Speaker: Yvonne Zimmerman

Over the past weeks, in the company of our worship theme of moving beyond an ideology of colorblindness, into racial consciousness, toward posture of antiracism and lives that work for justice, we’ve been journeying with the prophet Jeremiah. Jeremiah’s public witness spanned 40 years before and during the great exile, when Jerusalem and its temple were crushed by the Babylonians.
As we have been learning, this was a time of Israel’s great undoing: The Temple was destroyed; the monarchy was terminated; everyone of social standing was carried away in exile. Only the poor were left behind to work the land.

The theological crux of Jeremiah’s prophetic message is that all of this national devastation is happening because Israel broke the covenant God made with them following their narrow escape from Egypt. In fact, The gist of chapters 1 through 29 is that the events of 587 and the loss of Jerusalem mean that the Sinai covenant is a spent force.  Done. These chapters are brimming with harsh condemnation of Israel’s values and institutions. The monarchy is corrupt. The religious authorities in the Temple are hypocritical. The elite of the city are nonplussed by rampant social injustice. All of this and more is evidence that Israel has refused the commandments, neglected their obligations, and, in so doing, diluted their distinctive identity as God’s chosen people.  Now, God’s judgement is upon them.

And the judgement is pretty horrible. As Joel pointed out several weeks ago, the oracle of Jeremiah 4 presents the destruction and desolation in terms that suggest that what is happening is tantamount to “Genesis 1 in reverse.” An uncreation. The video is playing backwards—people, birds, light—everything is gone. All is ‘formless and void.’

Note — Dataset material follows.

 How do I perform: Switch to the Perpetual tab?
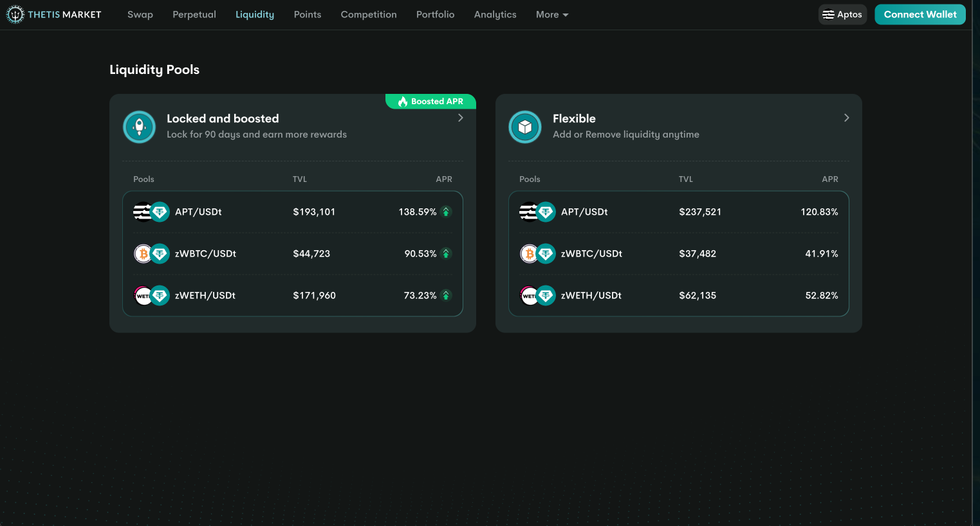coord(194,15)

By contrast, chapters 30-33 of Jeremiah are known as the “Book of Comfort” in which the prophet announces poignant visions of restoration and renewal. The same God who called the cosmos into being; who “planted the garden of Eden and crafted humanity from its soil will replant [Israel].”  The new covenant is vision of a re- creation. According to Hebrew Bible scholar Wil Gafney, the announcement of a new covenant “signified the promise of a faithful God to a devastated people for restoration, perhaps even in their lifetime.”  Historically, this new covenant resulted in the eventual homecoming of the deportees from Babylon to Jerusalem, and in the formation of Judaism as an outgrowth of the religious practice of ancient Israel.

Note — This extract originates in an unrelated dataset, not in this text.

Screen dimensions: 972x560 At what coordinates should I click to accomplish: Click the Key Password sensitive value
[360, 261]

As I prepared to write this sermon, I consulted a number of commentaries and other resources on this text, and the one thing all of them had in common was to push back strongly—strongly—against any temptation to interpret the new covenant Jeremiah announces in chapter 31 through a supersessionist lens. By a supersessionist lens, I mean an interpretation that understands the New Covenant Jeremiah announces here as a prophecy concerning Jesus—so the idea that Jesus replaces or fulfills the broken Sinai Covenant. (Now, full disclosure: this is exactly where the writer of the book of Hebrews goes with this text in Hebrews 8:8-13). However, the commentators were pretty clear that this is not what the text meant in its original context or to its original audience. Walter Brueggemann argues that, “In its biblical context,…It is unmistakably clear that the oracle in the context of Jeremiah pertains exactly to the crisis among Israelites in the sixth century BCE.”  He is adamant that Jeremiah’s announcement of the new covenant “is in no way an anticipation of what become the claim made in the Christian tradition.” Rather, it’s theological substance is that “the God of Israel is willing and able to take a fresh initiative of embrace to [God’s] chosen people.”  After uncreation, to create again.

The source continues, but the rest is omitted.